NEW BORN CORD CARE PRACTICES AMONG PARTURIENT WOMEN IN A RURAL CONTEMPORARY NIGERIA SETTING
Background: Despite the progress made in recent decades to reduce the number of child deaths globally, many new-borns continue to die preventable deaths from conditions such as neonatal infections, especially in developing countries such as Nigeria. The umbilical cord remnants provide a good site for proliferation of infectious organisms which can lead to the death of new-born babies in their first month of life. Hence this study explored the new-born cord care practices of parturient women and the factors that contribute to such practices.
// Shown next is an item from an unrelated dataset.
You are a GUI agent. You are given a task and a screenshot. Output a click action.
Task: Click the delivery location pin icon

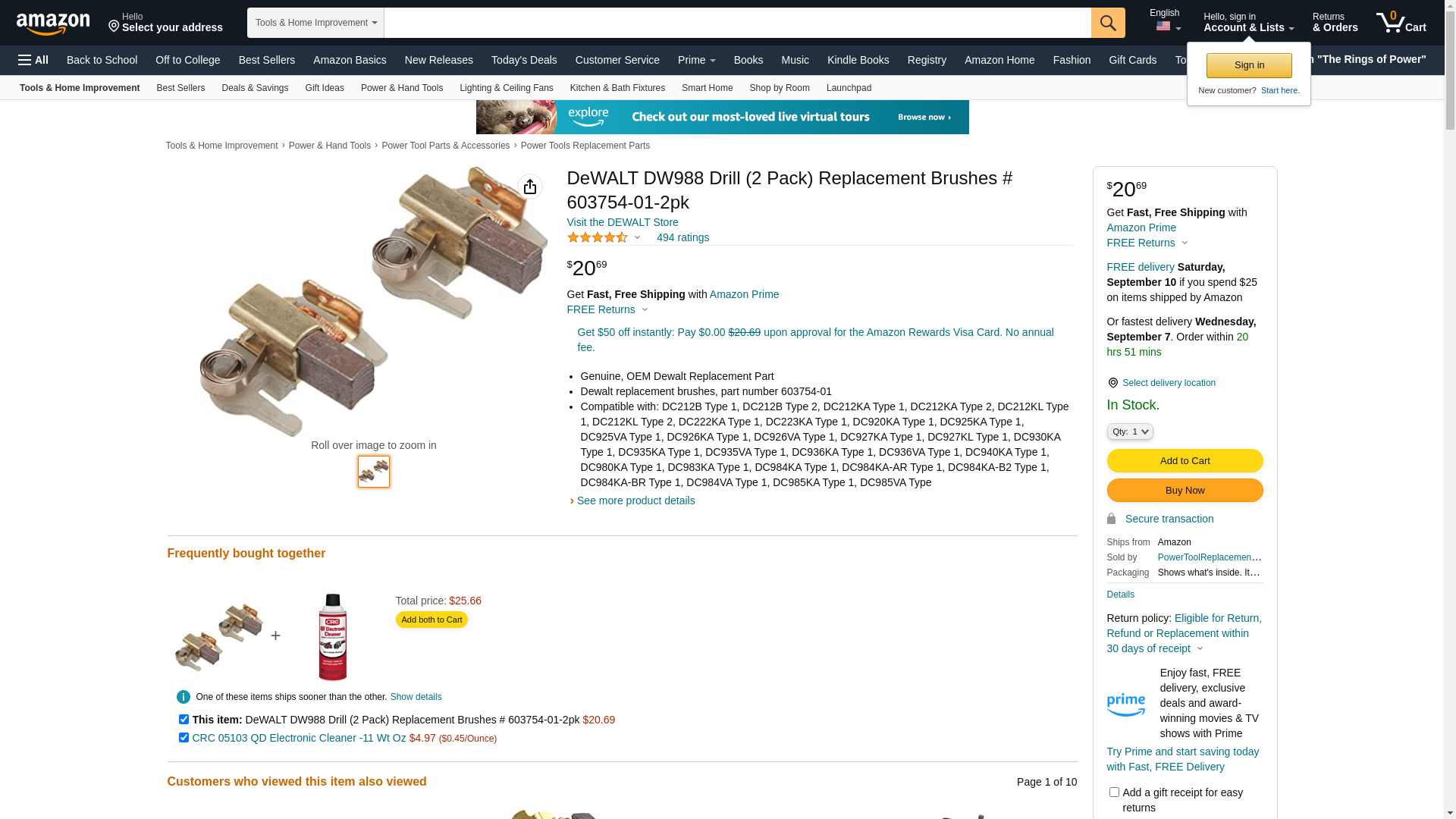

Method: This study was a descriptive, cross-sectional survey of parturient women, who gave birth in the past one year. A Multi-stage sampling technique, was used to recruit respondents across selected communities. Ethical clearance was obtained, while informed consent was obtained from the study participants. A total of 400 volunteering respondents were consecutively recruited while a self-developed and validated questionnaire was used to collect data
Result:The major findings of the study were that a significant percentage (12.2%) of the respondents did not deliver their babies in any health facility. There were evidences of potentially harmful new-born cord care practices among the respondents such as application of herbs and tooth-pastes to new-born’s umbilical cord (12% and 5.2% respectively) and 8% applied hot balms to hasten cord separation. Fifteen percent of the respondents indicated that they noticed signs of infection on the baby’s cord while place of delivery influenced their new born cord care practices.
Conclusion: Therefore, there is need for public enlightenment programs specifically tailored for rural dwellers on good new-born cord care practices.
Keywords: New-born; cord care practices; parturient women; South Eastern Nigeria.